Although previous studies demonstrated that serum zinc was found to be lower among CKD patients and may play a role in sensorial dysfunction including olfactory and gustatory function in this population, our study demonstrated no significant difference in serum zinc between participants with CKD and non CKD. Moreover, there were no significant differences in terms of serum zinc and the odds of either olfactory or gustatory dysfunction after adjusting for several confounders. It is possible that there were residual confounders in previous studies [11, 41, 42]. Possibly due to limited sample size in previous studies, none were adjusted for potential confounders such as age and comorbidities. Alternatively, the degree of severity in CKD included in our study was relatively mild compared to previous studies. Furthermore, there were only 4% of participants with zinc deficiency (< 60 μg/dL) in our study. Therefore, our study may not have enough sample size to represent those with zinc deficiency to demonstrate the association between serum zinc and olfactory and gustatory dysfunction. Future data is warranted to further analyze the role of zinc in olfactory and gustatory dysfunction among CKD.

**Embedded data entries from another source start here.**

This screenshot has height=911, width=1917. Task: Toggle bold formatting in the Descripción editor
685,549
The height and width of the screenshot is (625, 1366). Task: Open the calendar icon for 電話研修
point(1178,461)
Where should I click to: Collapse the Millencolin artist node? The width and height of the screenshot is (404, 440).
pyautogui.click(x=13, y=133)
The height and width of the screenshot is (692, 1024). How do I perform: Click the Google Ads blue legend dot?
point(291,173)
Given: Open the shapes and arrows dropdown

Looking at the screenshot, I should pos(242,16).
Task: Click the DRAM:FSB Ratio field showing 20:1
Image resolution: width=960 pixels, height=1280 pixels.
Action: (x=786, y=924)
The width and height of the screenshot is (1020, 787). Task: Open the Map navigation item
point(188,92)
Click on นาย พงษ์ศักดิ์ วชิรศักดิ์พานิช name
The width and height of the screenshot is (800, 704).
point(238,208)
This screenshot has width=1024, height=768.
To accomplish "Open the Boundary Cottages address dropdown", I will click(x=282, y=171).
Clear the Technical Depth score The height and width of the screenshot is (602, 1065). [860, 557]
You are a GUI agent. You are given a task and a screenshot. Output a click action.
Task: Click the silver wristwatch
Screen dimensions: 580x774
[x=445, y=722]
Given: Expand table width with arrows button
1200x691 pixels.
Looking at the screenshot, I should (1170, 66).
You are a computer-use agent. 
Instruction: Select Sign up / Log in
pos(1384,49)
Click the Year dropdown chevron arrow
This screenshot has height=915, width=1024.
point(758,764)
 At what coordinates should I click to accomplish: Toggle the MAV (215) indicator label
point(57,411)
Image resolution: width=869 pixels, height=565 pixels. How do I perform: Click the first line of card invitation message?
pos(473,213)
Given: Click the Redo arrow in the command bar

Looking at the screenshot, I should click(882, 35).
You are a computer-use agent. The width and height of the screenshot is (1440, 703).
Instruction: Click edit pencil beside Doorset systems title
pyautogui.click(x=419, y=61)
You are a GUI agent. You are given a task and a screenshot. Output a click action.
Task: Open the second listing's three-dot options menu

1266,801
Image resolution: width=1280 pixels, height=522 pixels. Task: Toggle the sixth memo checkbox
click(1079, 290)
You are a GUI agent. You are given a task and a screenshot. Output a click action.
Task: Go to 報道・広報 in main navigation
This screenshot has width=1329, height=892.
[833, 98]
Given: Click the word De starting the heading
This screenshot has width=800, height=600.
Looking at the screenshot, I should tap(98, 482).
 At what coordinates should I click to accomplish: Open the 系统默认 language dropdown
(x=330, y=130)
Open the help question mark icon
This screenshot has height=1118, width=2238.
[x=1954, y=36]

Our study has several limitations. Firstly, our study included only among those aged > 40 as this was a group that NHANES included in smell and taste assessment. Secondly, the study design of NHANES is cross-sectional. Therefore, temporal relationship between olfactory or gustatory impairment and CKD as well as nutritional status could not be ascertained. Malnutrition may likely happen later on when olfactory dysfunction progresses. Thereby, our study may not capture the malnutrition in a cross-sectional analysis. In addition, we did not have data on ESKD undergoing hemodialysis or peritoneal dialysis or kidney transplant. Moreover, there were limited numbers of participants with severe kidney impairment that might represent CKD stage 4 or 5 which limited further analyses on the association between the degree of kidney impairment and olfactory or gustatory dysfunction. Finally, NHANES did not provide information on cognitive impairment among those aged less than 60 which might be a residual confounder. Apart from this, some aspects of nutritional status such as subjective global assessment (SGA) score were not assessed in NHANES 2013–2014 cycle. However, strengths in our study are worth mentioning. Our study is the largest study to include participants including CKD assessed for olfactory and gustatory function. This allows us to adjust for several potential confounders including socioeconomic status and several comorbidities with lower chance of overfitting. Moreover, our analysis incorporated analytic survey weights and design factors in the analysis to evaluate the prevalence of gustatory and olfactory dysfunction in general population with CKD.

In conclusion, CKD was associated with higher odds of olfactory but not gustatory dysfunction. Olfactory dysfunction was associated with lower grip strength among those with CKD. Early intervention to help identify and improve olfactory function among CKD requires further study, as it may provide a means to preserve muscle strength and improve nutritional status in this vulnerable population.